__Activity__
Check each line of the data, and copy those where "beside" appears.

*** Opening of Data supplied ***

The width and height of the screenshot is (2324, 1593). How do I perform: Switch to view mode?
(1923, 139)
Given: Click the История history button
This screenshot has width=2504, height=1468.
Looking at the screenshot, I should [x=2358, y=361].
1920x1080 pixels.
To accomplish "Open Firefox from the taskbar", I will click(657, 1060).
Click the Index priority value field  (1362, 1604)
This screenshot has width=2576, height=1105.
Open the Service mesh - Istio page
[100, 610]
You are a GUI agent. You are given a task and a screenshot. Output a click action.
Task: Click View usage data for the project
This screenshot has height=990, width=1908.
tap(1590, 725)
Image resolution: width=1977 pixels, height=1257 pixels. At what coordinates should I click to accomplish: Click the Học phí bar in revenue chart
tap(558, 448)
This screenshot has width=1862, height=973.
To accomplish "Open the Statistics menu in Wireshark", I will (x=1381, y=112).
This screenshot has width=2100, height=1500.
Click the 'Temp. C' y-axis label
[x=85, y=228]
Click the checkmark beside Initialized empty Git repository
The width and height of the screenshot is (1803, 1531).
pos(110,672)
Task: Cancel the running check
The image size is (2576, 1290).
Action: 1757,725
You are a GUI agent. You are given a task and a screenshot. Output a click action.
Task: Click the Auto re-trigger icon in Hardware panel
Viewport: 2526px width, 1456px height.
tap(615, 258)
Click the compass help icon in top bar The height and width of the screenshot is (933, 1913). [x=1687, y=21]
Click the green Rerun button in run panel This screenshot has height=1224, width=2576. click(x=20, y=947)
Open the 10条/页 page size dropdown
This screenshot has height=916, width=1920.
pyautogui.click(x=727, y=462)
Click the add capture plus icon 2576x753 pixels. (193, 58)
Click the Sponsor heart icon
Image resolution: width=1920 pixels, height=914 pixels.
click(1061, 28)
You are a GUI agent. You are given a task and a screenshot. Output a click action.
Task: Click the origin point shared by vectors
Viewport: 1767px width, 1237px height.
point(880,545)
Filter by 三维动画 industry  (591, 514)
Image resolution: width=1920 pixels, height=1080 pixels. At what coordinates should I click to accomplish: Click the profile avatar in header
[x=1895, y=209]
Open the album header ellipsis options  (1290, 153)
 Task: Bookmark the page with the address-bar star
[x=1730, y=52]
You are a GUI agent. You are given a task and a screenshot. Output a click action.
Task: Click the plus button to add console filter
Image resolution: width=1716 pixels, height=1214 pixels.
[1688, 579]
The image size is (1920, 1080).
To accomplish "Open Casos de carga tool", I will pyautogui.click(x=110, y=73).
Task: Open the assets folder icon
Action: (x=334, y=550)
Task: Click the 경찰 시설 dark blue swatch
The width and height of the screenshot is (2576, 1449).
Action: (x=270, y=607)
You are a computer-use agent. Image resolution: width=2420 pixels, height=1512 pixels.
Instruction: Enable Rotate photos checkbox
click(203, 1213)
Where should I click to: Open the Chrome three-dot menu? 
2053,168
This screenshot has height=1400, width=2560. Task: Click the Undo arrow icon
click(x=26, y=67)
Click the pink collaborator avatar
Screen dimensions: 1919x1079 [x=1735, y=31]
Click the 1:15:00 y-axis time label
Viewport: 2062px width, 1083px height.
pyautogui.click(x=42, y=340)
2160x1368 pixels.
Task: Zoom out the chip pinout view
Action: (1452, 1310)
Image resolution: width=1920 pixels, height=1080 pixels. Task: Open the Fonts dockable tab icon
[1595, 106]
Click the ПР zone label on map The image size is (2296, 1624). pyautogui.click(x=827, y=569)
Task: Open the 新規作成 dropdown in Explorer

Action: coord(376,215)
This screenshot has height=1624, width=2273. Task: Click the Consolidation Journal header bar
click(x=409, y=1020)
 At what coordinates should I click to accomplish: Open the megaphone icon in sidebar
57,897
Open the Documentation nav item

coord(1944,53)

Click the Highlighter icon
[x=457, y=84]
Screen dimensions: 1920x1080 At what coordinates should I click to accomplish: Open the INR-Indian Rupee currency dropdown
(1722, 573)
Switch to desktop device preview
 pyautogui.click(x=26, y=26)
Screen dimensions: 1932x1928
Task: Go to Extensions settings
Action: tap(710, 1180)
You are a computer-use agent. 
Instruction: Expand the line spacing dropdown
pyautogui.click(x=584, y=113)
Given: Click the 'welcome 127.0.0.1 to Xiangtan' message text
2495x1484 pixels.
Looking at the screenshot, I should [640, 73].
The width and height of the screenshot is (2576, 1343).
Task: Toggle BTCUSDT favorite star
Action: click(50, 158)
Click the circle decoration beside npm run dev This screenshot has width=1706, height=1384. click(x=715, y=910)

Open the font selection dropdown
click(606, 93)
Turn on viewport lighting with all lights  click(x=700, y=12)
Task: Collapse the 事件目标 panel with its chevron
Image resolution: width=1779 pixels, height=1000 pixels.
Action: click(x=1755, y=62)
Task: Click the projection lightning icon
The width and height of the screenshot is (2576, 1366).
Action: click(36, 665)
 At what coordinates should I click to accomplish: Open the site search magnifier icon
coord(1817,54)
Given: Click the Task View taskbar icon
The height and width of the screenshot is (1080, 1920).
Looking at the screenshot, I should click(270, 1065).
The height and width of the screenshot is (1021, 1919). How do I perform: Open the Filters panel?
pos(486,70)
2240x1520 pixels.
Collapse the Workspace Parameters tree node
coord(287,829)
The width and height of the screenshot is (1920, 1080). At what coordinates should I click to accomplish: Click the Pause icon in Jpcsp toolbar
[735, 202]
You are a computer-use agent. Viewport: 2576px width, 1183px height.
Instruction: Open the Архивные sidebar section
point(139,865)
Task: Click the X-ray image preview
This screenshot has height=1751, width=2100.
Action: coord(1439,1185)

*** Close of Data supplied ***

__Task result__
Click the checkmark beside Initialized empty Git repository
Click the circle decoration beside npm run dev This screenshot has width=1706, height=1384. click(x=715, y=910)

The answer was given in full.